SUPPLIED RECORDS:
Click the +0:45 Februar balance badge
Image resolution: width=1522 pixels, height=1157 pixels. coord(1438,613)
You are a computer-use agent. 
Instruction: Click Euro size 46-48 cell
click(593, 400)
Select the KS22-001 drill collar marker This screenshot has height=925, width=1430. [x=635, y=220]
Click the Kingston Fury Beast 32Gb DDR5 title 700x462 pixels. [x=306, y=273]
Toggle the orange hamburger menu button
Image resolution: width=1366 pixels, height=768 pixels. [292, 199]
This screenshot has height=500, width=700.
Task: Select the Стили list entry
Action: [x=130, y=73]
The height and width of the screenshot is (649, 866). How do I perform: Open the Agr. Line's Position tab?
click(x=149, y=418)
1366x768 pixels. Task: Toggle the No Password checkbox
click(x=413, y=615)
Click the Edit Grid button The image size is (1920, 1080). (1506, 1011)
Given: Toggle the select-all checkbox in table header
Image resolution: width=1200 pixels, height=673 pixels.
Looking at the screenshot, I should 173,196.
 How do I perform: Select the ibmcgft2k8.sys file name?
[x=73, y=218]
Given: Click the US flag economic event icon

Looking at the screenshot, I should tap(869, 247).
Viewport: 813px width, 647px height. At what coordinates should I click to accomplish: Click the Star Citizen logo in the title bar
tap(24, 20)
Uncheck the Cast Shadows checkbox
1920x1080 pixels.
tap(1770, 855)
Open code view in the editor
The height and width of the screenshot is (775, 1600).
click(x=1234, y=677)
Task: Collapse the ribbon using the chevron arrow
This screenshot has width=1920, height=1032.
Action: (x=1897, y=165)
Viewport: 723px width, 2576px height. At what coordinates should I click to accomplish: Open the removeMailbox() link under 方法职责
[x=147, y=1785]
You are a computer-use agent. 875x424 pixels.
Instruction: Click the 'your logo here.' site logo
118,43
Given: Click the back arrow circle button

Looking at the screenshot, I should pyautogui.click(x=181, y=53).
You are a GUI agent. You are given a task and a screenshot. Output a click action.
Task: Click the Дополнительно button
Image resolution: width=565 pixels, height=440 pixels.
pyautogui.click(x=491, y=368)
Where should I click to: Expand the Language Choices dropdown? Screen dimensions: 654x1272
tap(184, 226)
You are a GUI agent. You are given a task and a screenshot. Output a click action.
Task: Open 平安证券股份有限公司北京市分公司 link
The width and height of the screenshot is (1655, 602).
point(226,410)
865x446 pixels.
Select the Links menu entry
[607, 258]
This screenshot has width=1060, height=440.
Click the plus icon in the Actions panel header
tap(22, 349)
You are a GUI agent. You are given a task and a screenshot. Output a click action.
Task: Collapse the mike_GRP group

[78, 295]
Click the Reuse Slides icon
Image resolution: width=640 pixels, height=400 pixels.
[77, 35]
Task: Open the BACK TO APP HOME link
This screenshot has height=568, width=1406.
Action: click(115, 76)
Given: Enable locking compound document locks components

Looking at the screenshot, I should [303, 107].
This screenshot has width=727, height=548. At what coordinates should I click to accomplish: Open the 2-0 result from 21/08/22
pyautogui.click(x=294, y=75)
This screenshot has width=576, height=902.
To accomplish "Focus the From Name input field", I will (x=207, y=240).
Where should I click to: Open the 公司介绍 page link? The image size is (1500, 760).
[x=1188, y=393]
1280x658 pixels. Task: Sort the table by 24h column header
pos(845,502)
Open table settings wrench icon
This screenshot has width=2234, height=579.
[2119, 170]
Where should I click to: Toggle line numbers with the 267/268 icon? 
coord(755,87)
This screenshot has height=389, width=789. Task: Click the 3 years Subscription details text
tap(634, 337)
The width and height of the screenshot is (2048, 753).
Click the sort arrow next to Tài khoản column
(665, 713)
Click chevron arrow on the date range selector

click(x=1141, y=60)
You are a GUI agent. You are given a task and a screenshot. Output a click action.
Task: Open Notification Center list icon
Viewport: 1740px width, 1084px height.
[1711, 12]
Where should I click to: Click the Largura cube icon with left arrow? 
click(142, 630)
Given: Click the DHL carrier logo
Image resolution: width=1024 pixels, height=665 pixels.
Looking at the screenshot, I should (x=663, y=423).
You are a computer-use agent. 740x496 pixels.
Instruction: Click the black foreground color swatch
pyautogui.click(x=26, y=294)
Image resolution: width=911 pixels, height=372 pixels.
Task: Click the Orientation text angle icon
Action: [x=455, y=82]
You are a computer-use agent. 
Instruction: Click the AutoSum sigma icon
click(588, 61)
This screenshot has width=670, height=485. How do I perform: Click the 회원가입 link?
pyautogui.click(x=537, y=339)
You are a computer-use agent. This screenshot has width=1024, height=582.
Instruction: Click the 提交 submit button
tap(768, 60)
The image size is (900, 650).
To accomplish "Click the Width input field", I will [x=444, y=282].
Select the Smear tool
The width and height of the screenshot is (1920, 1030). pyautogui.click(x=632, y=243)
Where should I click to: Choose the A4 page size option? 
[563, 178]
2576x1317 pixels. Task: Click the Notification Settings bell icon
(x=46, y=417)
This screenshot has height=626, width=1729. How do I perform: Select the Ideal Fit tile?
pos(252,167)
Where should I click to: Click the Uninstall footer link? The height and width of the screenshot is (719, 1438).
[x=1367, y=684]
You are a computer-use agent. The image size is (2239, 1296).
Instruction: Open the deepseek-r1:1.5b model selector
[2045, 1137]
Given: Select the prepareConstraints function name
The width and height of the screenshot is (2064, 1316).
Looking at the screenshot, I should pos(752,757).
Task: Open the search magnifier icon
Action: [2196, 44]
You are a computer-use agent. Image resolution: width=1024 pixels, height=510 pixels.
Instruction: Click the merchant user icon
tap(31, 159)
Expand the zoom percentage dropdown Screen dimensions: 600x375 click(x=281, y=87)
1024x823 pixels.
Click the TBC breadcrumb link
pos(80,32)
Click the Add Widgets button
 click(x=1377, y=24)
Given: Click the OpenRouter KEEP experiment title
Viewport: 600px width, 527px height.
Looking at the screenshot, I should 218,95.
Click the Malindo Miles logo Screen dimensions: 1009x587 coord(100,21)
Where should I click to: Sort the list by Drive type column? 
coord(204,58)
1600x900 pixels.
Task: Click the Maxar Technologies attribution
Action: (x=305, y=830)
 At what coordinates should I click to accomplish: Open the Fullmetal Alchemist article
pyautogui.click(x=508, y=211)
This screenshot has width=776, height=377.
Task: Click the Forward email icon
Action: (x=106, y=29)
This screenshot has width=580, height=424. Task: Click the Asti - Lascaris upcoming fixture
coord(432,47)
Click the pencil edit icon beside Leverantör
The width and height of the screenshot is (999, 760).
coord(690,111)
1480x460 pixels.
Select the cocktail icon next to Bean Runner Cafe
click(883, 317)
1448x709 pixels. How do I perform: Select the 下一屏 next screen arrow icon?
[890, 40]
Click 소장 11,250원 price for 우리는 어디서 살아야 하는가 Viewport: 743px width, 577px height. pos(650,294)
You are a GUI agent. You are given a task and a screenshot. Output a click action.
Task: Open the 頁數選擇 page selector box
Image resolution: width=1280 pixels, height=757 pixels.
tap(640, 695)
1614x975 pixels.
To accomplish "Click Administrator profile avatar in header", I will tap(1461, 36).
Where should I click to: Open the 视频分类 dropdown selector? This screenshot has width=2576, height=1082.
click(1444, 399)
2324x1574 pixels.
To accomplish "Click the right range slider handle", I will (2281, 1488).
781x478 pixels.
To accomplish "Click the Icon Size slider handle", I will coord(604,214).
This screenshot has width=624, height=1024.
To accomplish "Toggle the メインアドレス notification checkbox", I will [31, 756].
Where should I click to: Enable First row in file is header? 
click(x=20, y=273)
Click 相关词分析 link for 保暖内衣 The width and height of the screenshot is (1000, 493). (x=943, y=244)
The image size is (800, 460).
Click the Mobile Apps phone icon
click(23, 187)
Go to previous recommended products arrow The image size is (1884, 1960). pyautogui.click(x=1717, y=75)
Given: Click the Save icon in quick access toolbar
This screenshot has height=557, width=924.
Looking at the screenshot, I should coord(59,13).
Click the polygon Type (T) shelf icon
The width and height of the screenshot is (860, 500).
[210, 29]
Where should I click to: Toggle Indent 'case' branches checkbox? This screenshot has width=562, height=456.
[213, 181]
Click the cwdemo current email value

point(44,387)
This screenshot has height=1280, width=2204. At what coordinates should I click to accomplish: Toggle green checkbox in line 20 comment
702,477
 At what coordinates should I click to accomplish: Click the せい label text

WRITTEN TASK: Swap "Instruction" for "Command" in the items starting at the line that contains "You are a computer-use agent. This" and ending at the line that contains "pos(252,167)". Write out those lines with nothing else altered.

WRITTEN SOLUTION:
You are a computer-use agent. This screenshot has width=1024, height=582.
Command: Click the 提交 submit button
tap(768, 60)
The image size is (900, 650).
To accomplish "Click the Width input field", I will [x=444, y=282].
Select the Smear tool
The width and height of the screenshot is (1920, 1030). pyautogui.click(x=632, y=243)
Where should I click to: Choose the A4 page size option? 
[563, 178]
2576x1317 pixels. Task: Click the Notification Settings bell icon
(x=46, y=417)
This screenshot has height=626, width=1729. How do I perform: Select the Ideal Fit tile?
pos(252,167)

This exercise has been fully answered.